■ DATA EXTRACTS:
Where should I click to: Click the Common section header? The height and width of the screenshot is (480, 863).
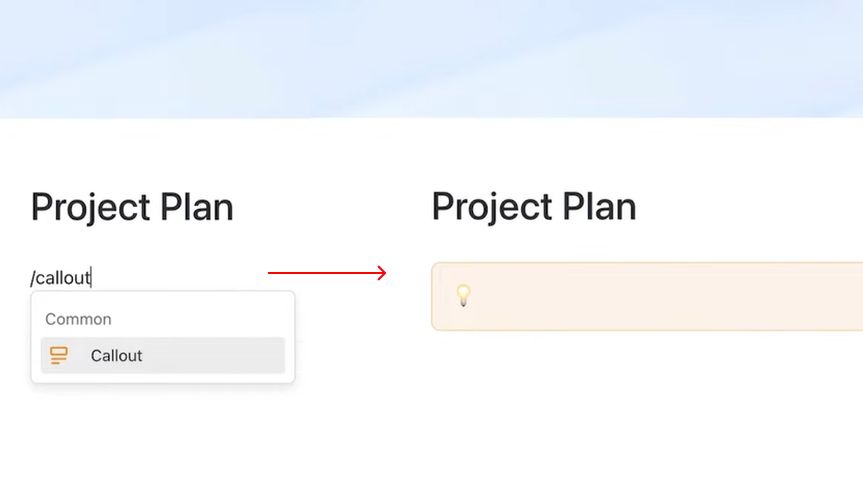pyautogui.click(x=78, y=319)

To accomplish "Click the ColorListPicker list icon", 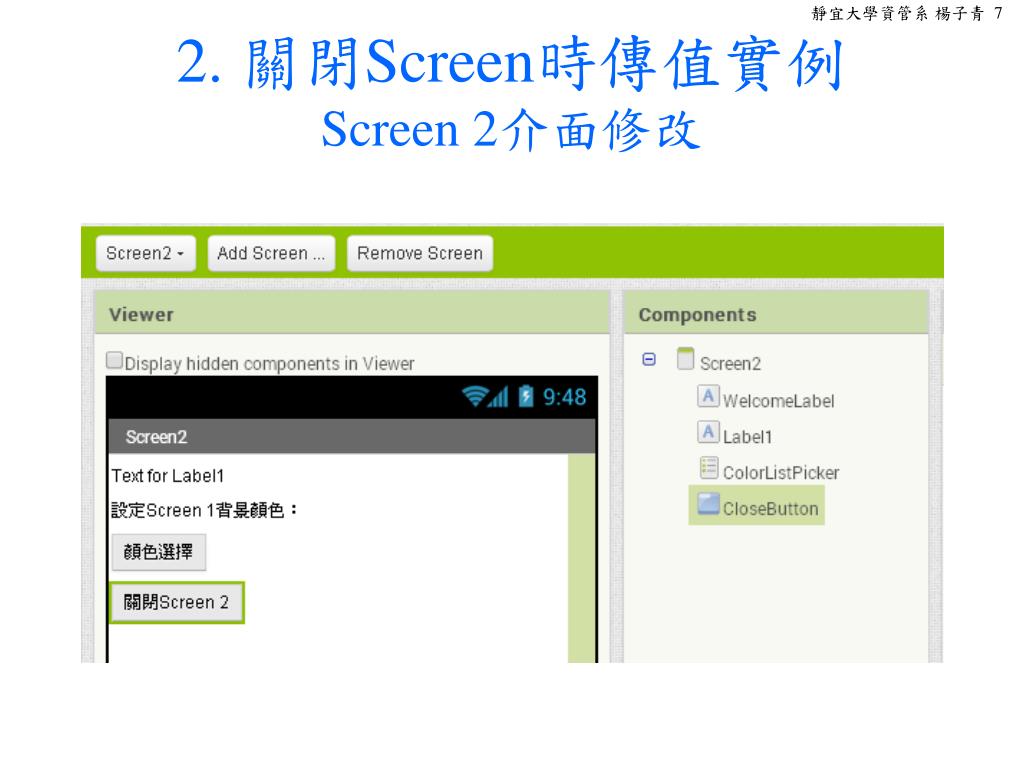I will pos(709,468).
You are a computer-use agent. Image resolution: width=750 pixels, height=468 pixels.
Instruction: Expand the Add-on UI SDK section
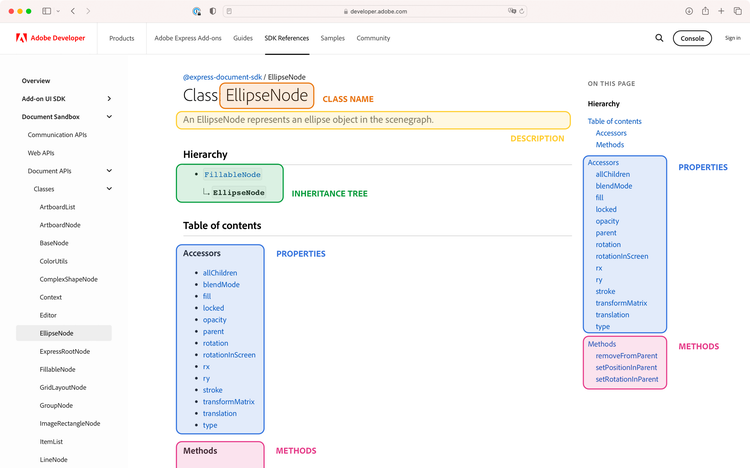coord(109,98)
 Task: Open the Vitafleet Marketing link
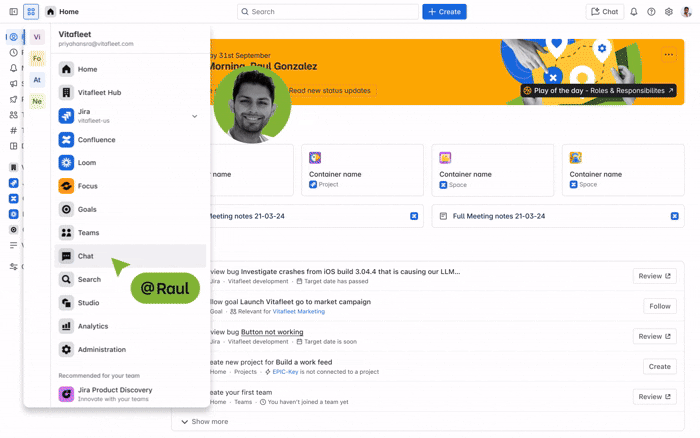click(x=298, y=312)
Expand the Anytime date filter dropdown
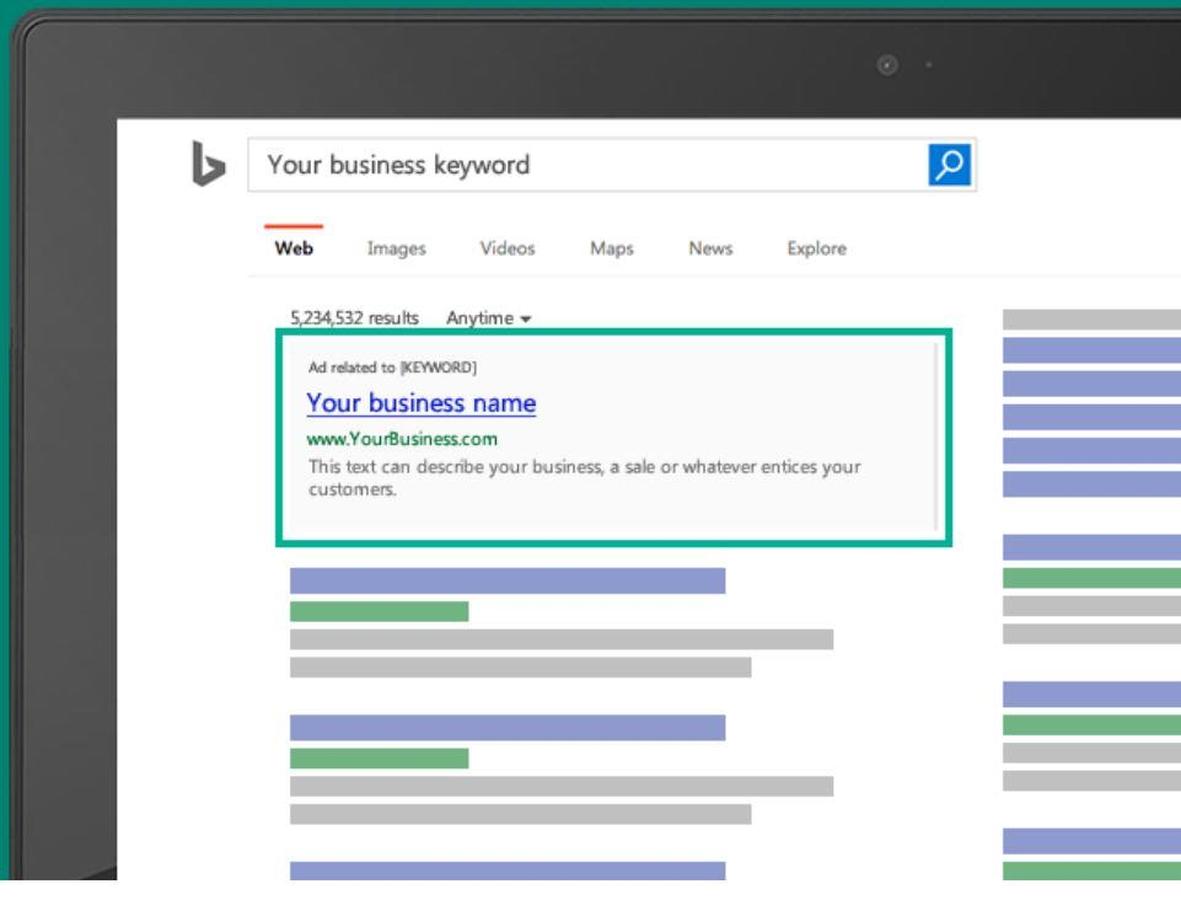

■ DIRECTIONS:
In the listing above, find the line containing "Task: Open the Vitafleet Marketing link" and restate it and every later line verbatim, with the pictures left out.

■ RESPONSE BOX:
 Task: Open the Vitafleet Marketing link
click(x=298, y=312)
Expand the Anytime date filter dropdown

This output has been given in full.